What to work on
Rewrite the stretch from the line containing "The height and width of the page" through the line containing "location is located" as a numbered list, dropping any blank lines. Leave out everything outside that stretch.

======== Material to process

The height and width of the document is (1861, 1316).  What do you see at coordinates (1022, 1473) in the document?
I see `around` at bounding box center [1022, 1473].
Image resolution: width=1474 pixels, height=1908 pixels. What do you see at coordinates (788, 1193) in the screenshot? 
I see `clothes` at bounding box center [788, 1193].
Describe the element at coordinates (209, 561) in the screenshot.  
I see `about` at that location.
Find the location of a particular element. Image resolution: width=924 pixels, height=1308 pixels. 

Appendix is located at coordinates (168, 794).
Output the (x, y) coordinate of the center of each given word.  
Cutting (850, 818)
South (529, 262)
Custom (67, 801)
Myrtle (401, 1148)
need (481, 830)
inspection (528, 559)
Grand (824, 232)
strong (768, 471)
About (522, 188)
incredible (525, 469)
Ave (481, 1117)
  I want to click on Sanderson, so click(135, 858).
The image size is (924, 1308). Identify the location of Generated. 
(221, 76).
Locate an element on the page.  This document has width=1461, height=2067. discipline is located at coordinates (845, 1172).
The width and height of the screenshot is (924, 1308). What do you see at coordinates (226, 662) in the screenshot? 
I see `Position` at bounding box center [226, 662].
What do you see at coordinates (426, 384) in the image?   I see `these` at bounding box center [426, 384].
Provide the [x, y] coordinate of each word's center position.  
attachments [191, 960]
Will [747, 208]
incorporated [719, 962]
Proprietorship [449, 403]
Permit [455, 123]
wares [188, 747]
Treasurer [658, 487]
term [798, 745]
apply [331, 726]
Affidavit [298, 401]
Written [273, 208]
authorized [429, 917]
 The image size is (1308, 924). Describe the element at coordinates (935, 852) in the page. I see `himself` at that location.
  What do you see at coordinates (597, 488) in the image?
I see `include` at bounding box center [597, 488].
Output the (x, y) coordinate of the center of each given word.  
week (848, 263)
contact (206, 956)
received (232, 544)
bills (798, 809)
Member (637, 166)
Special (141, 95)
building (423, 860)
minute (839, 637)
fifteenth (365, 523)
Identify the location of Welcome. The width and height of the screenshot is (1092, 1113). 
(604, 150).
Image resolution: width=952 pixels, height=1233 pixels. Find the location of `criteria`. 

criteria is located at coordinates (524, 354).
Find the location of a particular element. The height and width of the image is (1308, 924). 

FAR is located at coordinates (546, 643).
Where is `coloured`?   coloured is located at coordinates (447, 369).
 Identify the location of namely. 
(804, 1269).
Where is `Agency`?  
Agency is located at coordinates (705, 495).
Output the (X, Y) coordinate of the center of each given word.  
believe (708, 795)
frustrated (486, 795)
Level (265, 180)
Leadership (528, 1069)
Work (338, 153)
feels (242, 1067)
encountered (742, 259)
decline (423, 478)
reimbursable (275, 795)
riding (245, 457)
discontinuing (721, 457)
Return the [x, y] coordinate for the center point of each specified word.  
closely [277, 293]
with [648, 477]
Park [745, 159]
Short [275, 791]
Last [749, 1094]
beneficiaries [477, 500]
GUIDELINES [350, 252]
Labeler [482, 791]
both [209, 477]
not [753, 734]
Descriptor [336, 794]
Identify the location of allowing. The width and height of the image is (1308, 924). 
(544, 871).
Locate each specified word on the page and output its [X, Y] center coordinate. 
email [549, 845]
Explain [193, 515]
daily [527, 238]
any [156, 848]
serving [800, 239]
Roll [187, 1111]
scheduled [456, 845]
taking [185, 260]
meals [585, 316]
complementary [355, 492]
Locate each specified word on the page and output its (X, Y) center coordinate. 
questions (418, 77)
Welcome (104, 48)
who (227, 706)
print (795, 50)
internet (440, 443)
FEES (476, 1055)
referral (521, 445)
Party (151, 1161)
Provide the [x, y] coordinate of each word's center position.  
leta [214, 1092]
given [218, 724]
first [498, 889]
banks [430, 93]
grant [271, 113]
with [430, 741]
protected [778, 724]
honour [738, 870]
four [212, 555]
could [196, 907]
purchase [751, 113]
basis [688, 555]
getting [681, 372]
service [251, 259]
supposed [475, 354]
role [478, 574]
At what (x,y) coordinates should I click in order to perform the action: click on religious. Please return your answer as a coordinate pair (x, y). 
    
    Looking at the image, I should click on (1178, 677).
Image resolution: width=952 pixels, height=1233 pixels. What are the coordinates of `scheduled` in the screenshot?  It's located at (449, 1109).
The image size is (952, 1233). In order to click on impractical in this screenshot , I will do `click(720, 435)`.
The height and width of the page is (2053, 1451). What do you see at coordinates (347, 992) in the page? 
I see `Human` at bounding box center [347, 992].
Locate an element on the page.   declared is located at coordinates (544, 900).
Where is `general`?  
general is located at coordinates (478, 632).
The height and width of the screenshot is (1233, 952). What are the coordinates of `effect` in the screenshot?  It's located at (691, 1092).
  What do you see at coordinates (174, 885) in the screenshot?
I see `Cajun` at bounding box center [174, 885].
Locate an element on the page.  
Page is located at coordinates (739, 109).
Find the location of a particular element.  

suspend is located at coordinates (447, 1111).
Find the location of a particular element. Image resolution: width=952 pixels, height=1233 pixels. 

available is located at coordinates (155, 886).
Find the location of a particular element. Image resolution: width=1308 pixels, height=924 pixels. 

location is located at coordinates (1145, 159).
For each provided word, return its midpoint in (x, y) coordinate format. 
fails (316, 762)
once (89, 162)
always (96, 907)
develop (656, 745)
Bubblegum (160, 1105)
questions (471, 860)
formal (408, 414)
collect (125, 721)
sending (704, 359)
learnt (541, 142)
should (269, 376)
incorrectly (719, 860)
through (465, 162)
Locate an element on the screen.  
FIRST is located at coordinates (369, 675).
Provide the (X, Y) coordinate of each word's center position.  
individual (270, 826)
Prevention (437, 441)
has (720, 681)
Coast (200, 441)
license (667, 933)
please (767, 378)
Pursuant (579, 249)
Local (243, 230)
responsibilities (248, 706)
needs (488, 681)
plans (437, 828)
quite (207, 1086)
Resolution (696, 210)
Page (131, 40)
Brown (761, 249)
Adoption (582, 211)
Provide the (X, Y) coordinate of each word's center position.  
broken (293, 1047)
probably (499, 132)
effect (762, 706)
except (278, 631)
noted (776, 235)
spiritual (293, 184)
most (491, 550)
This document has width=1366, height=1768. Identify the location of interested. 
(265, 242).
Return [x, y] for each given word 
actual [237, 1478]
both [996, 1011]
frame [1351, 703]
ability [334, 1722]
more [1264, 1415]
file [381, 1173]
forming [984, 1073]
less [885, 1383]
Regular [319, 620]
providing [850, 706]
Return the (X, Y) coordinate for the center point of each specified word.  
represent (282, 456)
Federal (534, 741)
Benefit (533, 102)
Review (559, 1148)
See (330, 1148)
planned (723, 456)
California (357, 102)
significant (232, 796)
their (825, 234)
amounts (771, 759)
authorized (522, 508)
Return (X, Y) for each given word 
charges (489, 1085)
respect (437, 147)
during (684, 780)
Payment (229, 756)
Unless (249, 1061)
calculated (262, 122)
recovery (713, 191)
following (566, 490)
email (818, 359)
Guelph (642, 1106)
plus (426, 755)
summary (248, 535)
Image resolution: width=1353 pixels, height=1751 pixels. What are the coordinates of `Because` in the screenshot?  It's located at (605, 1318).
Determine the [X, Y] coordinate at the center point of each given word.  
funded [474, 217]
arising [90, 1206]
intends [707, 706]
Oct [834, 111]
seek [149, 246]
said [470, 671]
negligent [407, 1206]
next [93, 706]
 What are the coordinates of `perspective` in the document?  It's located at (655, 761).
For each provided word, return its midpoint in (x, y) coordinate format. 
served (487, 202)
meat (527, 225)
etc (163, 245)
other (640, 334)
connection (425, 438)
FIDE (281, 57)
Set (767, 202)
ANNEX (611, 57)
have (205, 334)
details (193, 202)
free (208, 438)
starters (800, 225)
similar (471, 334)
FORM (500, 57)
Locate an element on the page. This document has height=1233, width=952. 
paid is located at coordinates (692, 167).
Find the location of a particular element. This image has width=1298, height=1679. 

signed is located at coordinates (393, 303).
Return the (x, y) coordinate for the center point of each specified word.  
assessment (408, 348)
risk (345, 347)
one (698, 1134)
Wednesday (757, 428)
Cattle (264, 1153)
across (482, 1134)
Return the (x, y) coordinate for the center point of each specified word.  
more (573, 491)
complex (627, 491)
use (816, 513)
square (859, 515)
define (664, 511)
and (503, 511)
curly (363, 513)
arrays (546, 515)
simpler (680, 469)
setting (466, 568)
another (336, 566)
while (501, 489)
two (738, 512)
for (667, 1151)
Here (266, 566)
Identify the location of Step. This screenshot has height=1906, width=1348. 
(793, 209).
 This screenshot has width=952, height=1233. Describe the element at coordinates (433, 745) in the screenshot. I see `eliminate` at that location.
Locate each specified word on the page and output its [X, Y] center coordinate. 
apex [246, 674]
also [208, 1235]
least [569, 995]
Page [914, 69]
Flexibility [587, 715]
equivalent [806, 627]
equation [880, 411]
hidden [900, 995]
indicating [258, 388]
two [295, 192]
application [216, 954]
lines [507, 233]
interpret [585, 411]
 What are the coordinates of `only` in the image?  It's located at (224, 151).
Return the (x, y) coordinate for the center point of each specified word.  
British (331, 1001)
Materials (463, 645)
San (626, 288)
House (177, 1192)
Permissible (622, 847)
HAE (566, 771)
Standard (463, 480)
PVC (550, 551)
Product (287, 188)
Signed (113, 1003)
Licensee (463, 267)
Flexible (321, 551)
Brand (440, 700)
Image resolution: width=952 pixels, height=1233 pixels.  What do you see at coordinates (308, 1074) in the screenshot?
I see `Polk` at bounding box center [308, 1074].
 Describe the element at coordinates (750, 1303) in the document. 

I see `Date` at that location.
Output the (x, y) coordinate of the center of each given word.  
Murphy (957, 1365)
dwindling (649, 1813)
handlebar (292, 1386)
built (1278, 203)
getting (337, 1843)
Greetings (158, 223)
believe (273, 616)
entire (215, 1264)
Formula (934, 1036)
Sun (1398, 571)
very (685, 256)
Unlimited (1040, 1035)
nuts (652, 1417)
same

================

Result
1. The height and width of the page is (2053, 1451). What do you see at coordinates (347, 992) in the page? 
2. I see `Human` at bounding box center [347, 992].
3. Locate an element on the page.   declared is located at coordinates (544, 900).
4. Where is `general`?  
5. general is located at coordinates (478, 632).
6. The height and width of the screenshot is (1233, 952). What are the coordinates of `effect` in the screenshot?  It's located at (691, 1092).
7.   What do you see at coordinates (174, 885) in the screenshot?
8. I see `Cajun` at bounding box center [174, 885].
9. Locate an element on the page.  
10. Page is located at coordinates (739, 109).
11. Find the location of a particular element.  
12. suspend is located at coordinates (447, 1111).
13. Find the location of a particular element. Image resolution: width=952 pixels, height=1233 pixels. 
14. available is located at coordinates (155, 886).
15. Find the location of a particular element. Image resolution: width=1308 pixels, height=924 pixels. 
16. location is located at coordinates (1145, 159).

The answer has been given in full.